> Written exercise
Turn the material below into a Markdown table with the columns Row and Line. Number each nonblank line and leave out the blank ones.

* * * *

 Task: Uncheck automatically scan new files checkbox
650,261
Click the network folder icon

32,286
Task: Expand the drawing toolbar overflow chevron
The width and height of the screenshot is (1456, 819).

* * * *

> Response
| Row | Line |
|---|---|
| 1 |  Task: Uncheck automatically scan new files checkbox |
| 2 | 650,261 |
| 3 | Click the network folder icon |
| 4 | 32,286 |
| 5 | Task: Expand the drawing toolbar overflow chevron |
| 6 | The width and height of the screenshot is (1456, 819). |